In the business world, a budget is a financial framework that provides
checks and balances to prevent overspending and ensures the availability
of funds should the company run into unexpected trouble and requires capital.
These same principles can be applied to our personal lives.
We are still close enough to the Christmas holidays to understand how
easy it can be to overspend. Presents for the kids, dinners with family
and friends, new clothes for the New Year's Eve party all can add up to
significant debt come January. I'm reminded of a Visa commercial that
typically gets a lot of airplay in December: The postman comes bearing
the monthly bills.
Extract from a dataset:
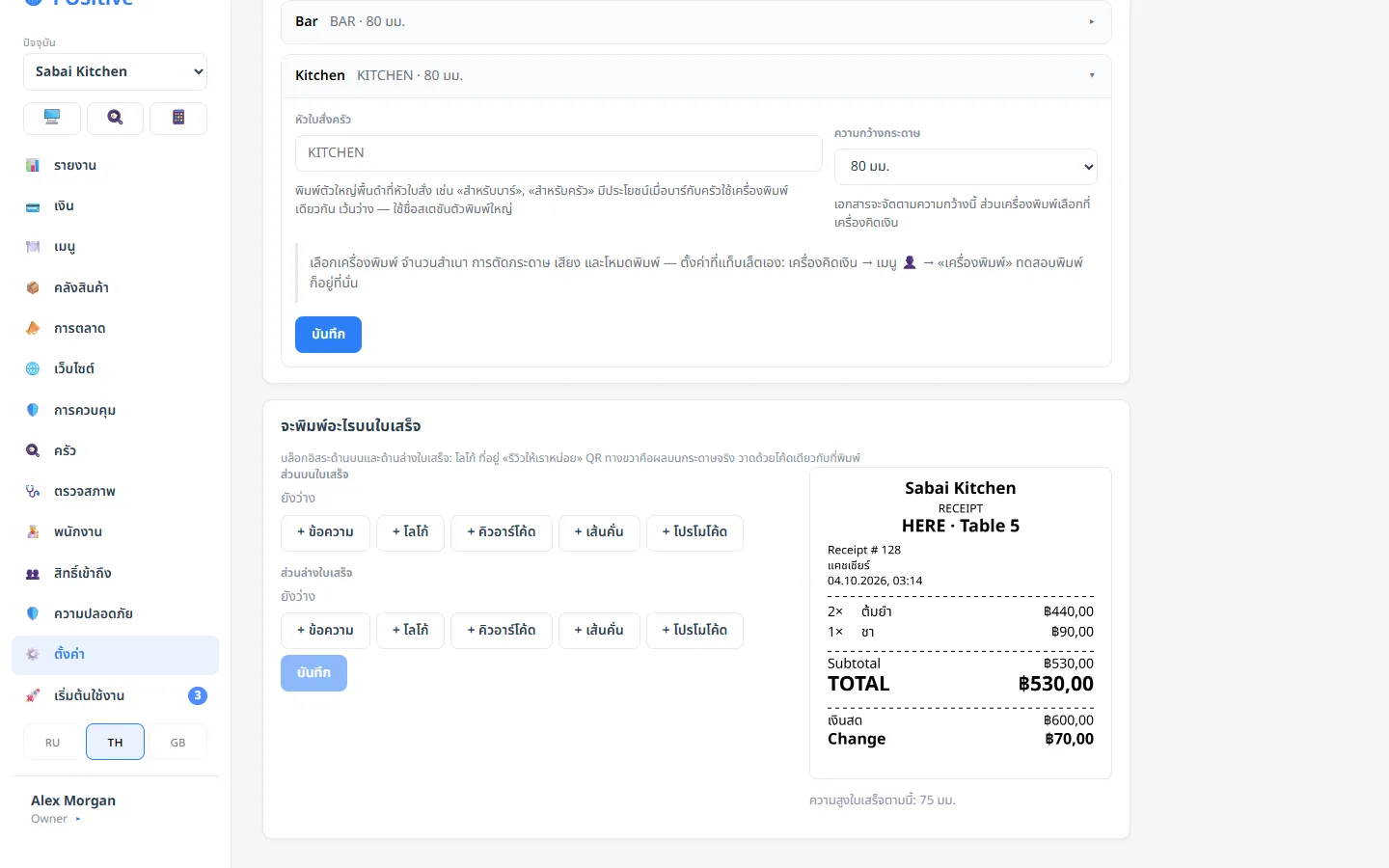
Task: Collapse the Kitchen printer section
Action: coord(695,75)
The Visa statement is opened showing a large listing
of purchases all with zero balances and the recipient can't believe his
luck and faints from the shock. The commercial advertises the Win What
You Buy Contest. The more you buy, the more chances you have to win. A
certain recipe for financial disaster!
While statistically speaking I don't know the chances of winning the
Visa promotion, I haven't met or read about one person who has. We shouldn't
base our spending on the chances of winning our purchases or even the
lottery. With a little common sense and a trusty calculator, you can manage
your spending and save for the future and for unexpected expenses - and
feel like you've won the lottery!
Fortune 500 companies rely on budgeting and financial reporting. CEOs
of major corporations do not make a move without consulting their financial
plan. Revenue and expenses are carefully tracked and estimates are created
for variable expenses. Corporate debt is studied with the goal of reducing
amounts owing without incurring additional debt. Money is diligently earmarked
for future expenses and “rainy days.” Almost every financial
expenditure is determined a year before incurred – a business cannot
thrive without actively managing its cash flow. Most people understand
that business success relies on creating a budget and sticking to it.
I'm here to tell you that personal success does too.
Everyone talks about setting up a budget and sticking to it, but how
do you really go about figuring out what your budget is, or should be?
There are a few simple steps to creating a personal budget. We’ll
use the example of Steve, a computer technician.
1. Calculate your income
Calculate your monthly household income from all sources: salary, investment
income, pension funds, lottery winnings - both yours and that of your
spouse or partner.
For example, Steve earns $50,000 after taxes annually. He has no other
income. Dividing by 12, Steve calculates his monthly income as $4,166.67.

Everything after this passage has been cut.